** WHAT THE TASK ASKS **
Give the records again in full, exactly as they appear.

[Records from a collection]
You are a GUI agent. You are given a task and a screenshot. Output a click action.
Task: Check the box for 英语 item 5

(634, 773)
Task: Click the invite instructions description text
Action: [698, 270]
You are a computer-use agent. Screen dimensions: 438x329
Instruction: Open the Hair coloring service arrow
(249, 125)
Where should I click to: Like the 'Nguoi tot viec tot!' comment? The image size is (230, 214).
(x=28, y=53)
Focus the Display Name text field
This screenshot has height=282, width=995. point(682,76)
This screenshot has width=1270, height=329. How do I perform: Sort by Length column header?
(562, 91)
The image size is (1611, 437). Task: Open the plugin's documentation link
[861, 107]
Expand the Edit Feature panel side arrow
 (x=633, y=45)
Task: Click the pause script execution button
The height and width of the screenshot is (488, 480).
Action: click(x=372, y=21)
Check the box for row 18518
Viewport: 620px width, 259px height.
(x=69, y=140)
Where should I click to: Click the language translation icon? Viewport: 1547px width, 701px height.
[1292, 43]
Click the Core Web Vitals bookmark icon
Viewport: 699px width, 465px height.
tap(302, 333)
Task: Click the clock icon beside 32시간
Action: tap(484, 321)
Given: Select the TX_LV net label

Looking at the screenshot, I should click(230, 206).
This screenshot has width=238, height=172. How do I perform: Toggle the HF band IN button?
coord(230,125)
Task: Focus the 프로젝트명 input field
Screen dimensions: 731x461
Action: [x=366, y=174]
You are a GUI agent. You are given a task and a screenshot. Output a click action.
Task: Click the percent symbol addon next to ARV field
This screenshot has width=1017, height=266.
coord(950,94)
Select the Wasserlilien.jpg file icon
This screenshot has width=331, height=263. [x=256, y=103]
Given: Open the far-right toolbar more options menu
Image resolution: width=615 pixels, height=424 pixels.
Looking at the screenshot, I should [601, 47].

** SOLVED PROBLEM **
You are a GUI agent. You are given a task and a screenshot. Output a click action.
Task: Check the box for 英语 item 5

(634, 773)
Task: Click the invite instructions description text
Action: [698, 270]
You are a computer-use agent. Screen dimensions: 438x329
Instruction: Open the Hair coloring service arrow
(249, 125)
Where should I click to: Like the 'Nguoi tot viec tot!' comment? The image size is (230, 214).
(x=28, y=53)
Focus the Display Name text field
This screenshot has height=282, width=995. point(682,76)
This screenshot has width=1270, height=329. How do I perform: Sort by Length column header?
(562, 91)
The image size is (1611, 437). Task: Open the plugin's documentation link
[861, 107]
Expand the Edit Feature panel side arrow
 (x=633, y=45)
Task: Click the pause script execution button
The height and width of the screenshot is (488, 480).
Action: click(x=372, y=21)
Check the box for row 18518
Viewport: 620px width, 259px height.
(x=69, y=140)
Where should I click to: Click the language translation icon? Viewport: 1547px width, 701px height.
[1292, 43]
Click the Core Web Vitals bookmark icon
Viewport: 699px width, 465px height.
tap(302, 333)
Task: Click the clock icon beside 32시간
Action: tap(484, 321)
Given: Select the TX_LV net label

Looking at the screenshot, I should click(230, 206).
This screenshot has width=238, height=172. How do I perform: Toggle the HF band IN button?
coord(230,125)
Task: Focus the 프로젝트명 input field
Screen dimensions: 731x461
Action: [x=366, y=174]
You are a GUI agent. You are given a task and a screenshot. Output a click action.
Task: Click the percent symbol addon next to ARV field
This screenshot has width=1017, height=266.
coord(950,94)
Select the Wasserlilien.jpg file icon
This screenshot has width=331, height=263. [x=256, y=103]
Given: Open the far-right toolbar more options menu
Image resolution: width=615 pixels, height=424 pixels.
Looking at the screenshot, I should [601, 47].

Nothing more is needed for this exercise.